*** Opening PROVIDED RECORDS ***
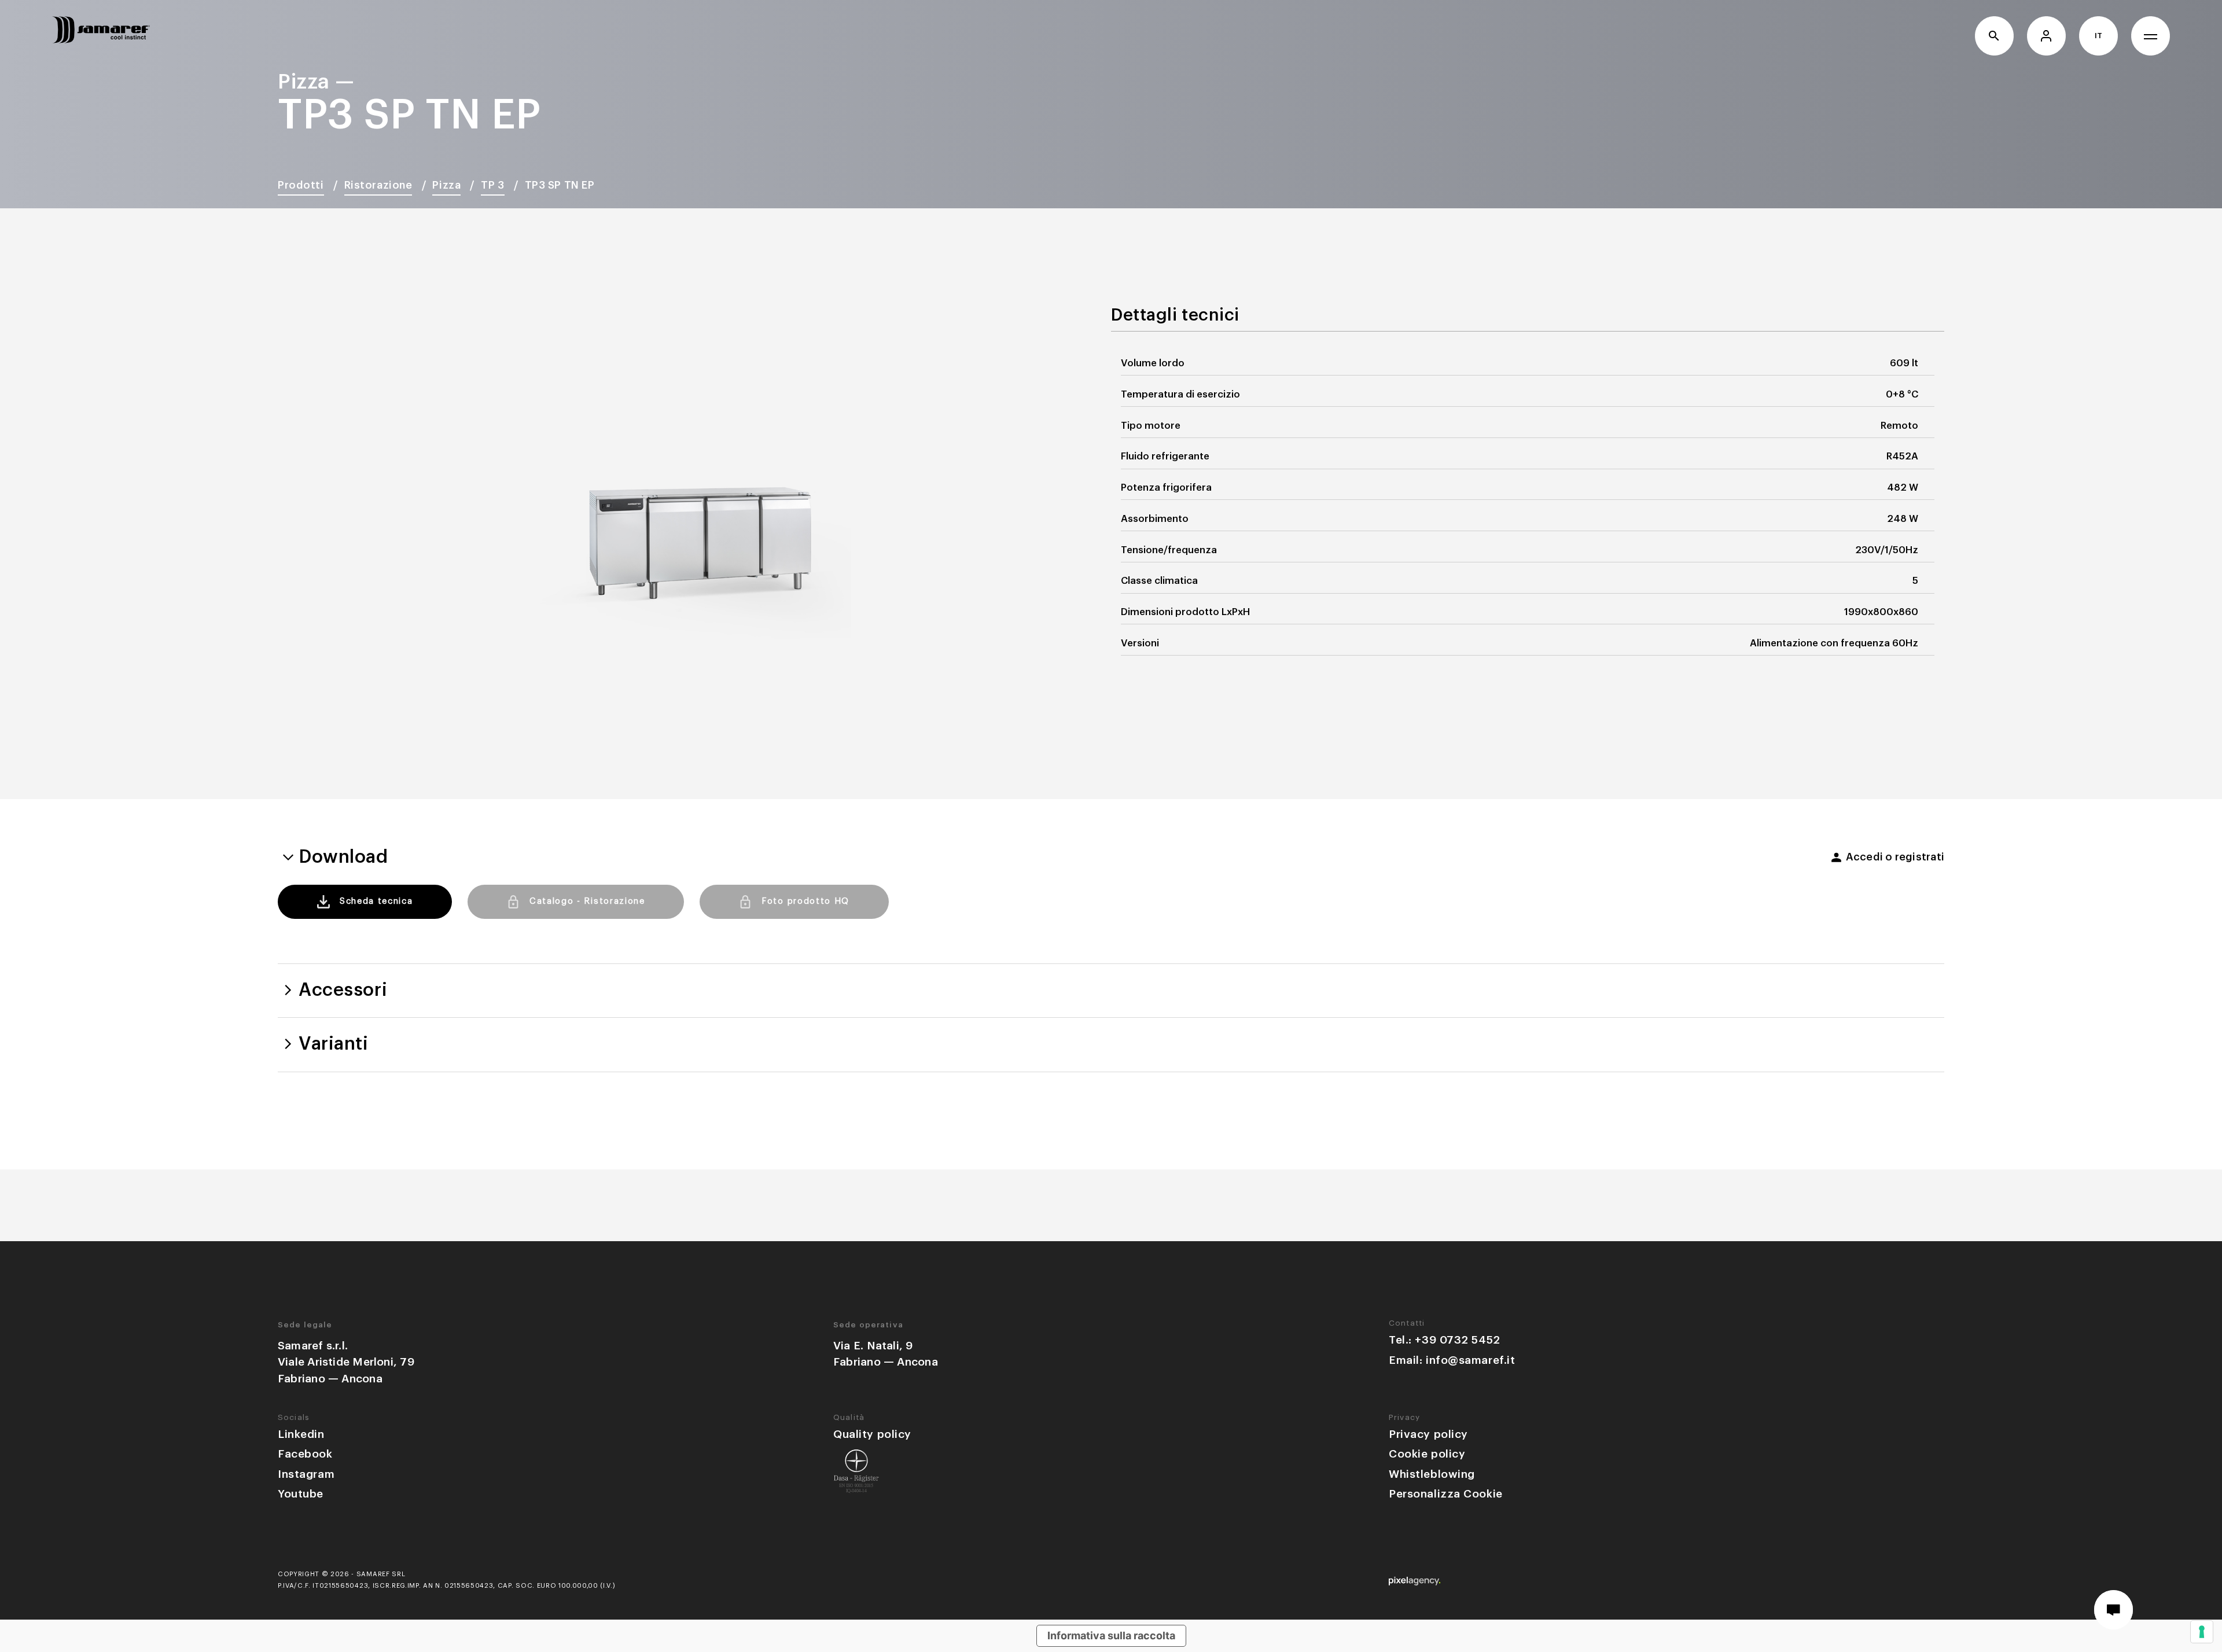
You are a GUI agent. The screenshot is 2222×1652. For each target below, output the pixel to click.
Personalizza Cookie (1446, 1493)
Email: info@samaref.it (1452, 1360)
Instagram (306, 1474)
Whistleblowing (1432, 1474)
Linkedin (301, 1434)
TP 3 (492, 185)
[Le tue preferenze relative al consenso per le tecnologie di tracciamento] (2202, 1632)
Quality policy (872, 1434)
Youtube (300, 1493)
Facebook (305, 1453)
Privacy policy (1428, 1434)
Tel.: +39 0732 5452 (1444, 1339)
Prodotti (301, 185)
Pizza (446, 185)
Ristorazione (378, 185)
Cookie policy (1427, 1453)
*** Closing PROVIDED RECORDS ***
• EXERCISE BRIEF
Go through the listing above and copy each line that contains "policy".

• RESPONSE FOR THIS EXERCISE
Quality policy (872, 1434)
Privacy policy (1428, 1434)
Cookie policy (1427, 1453)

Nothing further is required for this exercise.